GPU and profiling¶
In this example, the ring network created in an earlier tutorial will be used to run the model with a GPU. In addition, it is shown how to profile the performance difference. Only the differences with that tutorial will be described.
Note
Concepts covered in this example:
Building a
arbor.context
that’ll use a GPU. This requires that you have built Arbor with GPU support enabled.Build a
arbor.domain_decomposition
and provide aarbor.partition_hint
.Profile an Arbor simulation using
arbor.meter_manager
.
The hardware context¶
An execution context describes the hardware resources on which the simulation will run.
It contains the thread pool used to parallelise work on the local CPU, and optionally describes GPU resources
and the MPI communicator for distributed simulations. In some other examples, the arbor.single_cell_model
object created the execution context arbor.context
behind the scenes. The details of the execution
context can be customized by the user. We may specify the number of threads in the thread pool; determine the
id of the GPU to be used; or create our own MPI communicator.

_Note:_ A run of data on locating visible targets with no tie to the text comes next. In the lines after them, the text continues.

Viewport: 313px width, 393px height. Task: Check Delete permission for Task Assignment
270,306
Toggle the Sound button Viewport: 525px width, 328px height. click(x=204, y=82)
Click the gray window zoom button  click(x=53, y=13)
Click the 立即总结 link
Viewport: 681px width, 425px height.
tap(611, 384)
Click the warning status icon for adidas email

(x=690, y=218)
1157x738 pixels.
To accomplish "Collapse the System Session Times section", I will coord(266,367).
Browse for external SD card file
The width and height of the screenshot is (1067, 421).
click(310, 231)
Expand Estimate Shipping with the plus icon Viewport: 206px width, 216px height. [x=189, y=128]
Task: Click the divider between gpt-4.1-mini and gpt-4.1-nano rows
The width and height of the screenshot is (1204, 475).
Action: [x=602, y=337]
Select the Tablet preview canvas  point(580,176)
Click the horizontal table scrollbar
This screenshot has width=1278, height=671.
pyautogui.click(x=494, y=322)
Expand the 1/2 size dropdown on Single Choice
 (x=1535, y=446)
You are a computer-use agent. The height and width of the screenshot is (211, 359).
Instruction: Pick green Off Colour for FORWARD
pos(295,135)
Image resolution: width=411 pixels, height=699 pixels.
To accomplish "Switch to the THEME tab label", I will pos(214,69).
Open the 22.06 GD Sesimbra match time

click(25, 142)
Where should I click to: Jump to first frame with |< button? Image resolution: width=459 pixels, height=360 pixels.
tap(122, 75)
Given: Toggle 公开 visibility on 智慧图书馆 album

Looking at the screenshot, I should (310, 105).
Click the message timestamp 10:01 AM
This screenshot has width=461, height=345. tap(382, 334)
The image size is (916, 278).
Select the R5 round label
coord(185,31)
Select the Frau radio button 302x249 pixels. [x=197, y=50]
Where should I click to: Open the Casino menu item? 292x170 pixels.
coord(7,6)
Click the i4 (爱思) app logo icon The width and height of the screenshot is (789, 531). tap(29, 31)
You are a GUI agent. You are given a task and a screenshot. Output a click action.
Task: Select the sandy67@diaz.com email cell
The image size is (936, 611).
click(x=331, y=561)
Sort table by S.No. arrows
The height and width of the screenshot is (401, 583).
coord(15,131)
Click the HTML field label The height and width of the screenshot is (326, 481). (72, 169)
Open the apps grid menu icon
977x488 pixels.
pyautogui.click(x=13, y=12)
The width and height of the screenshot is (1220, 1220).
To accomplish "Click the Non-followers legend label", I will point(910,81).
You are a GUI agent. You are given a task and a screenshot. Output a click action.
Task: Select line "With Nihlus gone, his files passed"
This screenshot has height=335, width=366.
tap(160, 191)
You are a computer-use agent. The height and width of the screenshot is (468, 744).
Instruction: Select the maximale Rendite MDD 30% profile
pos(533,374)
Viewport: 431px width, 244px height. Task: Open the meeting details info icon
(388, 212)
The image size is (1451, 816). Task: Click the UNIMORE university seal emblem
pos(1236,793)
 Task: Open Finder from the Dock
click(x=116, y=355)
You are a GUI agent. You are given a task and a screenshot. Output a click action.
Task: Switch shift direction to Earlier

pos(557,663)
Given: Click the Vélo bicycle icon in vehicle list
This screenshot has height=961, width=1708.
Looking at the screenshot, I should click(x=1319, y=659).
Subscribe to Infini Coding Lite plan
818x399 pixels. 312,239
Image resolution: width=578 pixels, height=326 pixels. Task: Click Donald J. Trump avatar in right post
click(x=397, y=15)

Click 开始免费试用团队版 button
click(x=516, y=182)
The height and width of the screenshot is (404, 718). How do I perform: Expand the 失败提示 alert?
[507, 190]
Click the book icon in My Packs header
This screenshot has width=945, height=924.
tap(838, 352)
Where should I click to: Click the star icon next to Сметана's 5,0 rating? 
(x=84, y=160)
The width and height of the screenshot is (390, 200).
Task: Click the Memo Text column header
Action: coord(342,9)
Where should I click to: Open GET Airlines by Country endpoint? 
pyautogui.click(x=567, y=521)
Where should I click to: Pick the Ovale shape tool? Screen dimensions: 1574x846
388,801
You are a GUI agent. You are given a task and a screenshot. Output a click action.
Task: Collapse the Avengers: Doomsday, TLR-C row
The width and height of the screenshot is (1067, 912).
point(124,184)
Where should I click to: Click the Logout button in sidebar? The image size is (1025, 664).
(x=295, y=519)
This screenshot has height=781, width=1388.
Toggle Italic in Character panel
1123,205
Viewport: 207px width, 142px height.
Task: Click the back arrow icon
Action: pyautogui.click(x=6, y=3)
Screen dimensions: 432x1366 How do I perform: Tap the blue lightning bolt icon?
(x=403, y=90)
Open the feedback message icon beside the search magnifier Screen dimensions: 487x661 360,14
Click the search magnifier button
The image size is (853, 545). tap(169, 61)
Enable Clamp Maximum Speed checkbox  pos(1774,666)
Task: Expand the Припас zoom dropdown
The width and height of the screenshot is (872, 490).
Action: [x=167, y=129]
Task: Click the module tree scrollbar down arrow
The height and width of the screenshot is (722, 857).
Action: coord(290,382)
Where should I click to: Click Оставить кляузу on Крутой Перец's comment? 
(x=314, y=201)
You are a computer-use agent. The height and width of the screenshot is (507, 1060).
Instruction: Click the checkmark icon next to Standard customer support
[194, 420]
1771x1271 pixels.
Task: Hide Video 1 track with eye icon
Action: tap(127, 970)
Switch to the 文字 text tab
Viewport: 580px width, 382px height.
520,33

Step (11) creates a hardware context where we set the gpu_id
. This requires
that you have built Arbor manually, with GPU support (See here how to do that). On a regular
consumer device with a single GPU, the index you should pass is 0
. Change the value to run the example with and
without GPU.
# (11) Set up the hardware context
# gpu_id set to None will not use a GPU.
# gpu_id=0 instructs Arbor to the first GPU present in your system
context = arbor.context(threads="avail_threads", gpu_id=None)
print(context)
Profiling¶
Arbor comes with a arbor.meter_manager
to help you profile your simulations. In this case, you can run the
example with gpu_id=None
and gpu_id=0
and observe the difference with the meter_manager
.
Step (12) sets up the meter manager and starts it using the (only) context. This way, only Arbor related execution is measured, not Python code.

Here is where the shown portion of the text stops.